***** Supplied data *****

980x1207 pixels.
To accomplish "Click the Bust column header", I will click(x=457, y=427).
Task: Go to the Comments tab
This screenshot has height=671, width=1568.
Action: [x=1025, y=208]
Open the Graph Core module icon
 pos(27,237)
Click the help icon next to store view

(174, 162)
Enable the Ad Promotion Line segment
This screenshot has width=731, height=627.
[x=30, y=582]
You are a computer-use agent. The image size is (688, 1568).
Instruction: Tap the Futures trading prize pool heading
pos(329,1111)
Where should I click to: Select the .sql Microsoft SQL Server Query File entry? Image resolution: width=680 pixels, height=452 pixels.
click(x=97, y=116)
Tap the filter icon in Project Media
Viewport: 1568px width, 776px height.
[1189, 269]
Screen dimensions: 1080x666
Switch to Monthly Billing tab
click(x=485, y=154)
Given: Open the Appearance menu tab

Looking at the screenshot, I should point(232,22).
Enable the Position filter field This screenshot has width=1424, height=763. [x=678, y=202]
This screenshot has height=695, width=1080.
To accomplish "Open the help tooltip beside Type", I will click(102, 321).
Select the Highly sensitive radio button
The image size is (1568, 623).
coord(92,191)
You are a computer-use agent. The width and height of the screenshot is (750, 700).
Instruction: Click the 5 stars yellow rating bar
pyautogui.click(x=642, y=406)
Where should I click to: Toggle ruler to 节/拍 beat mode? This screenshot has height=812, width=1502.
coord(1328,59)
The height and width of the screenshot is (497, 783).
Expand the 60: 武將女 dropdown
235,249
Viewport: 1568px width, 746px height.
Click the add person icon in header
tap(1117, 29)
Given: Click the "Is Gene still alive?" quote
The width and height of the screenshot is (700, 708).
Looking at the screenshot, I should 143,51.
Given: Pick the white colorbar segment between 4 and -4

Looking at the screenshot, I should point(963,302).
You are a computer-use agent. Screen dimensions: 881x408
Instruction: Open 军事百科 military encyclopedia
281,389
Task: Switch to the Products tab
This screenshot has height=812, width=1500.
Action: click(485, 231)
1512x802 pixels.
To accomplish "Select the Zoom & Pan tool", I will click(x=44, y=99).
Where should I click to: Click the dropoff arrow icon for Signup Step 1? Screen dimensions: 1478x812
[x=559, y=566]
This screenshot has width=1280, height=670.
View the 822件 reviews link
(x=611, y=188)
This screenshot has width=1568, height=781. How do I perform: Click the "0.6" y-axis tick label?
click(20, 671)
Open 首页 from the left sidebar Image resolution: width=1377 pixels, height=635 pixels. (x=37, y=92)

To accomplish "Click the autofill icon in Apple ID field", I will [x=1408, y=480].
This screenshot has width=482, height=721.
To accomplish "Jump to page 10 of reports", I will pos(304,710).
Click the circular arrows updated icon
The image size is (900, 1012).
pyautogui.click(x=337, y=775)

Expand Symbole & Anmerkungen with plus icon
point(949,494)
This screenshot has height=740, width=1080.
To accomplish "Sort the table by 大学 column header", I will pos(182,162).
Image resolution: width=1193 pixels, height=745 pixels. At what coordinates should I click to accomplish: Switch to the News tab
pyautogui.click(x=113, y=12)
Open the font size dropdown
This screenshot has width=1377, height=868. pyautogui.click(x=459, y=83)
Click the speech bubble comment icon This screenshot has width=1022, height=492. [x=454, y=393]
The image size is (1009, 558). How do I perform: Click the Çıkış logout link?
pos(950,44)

*****

Please copy out each line of the data in which the word "agent" occurs.

**Finished task**
You are a computer-use agent. The image size is (688, 1568).
You are a computer-use agent. The width and height of the screenshot is (750, 700).
You are a computer-use agent. Screen dimensions: 881x408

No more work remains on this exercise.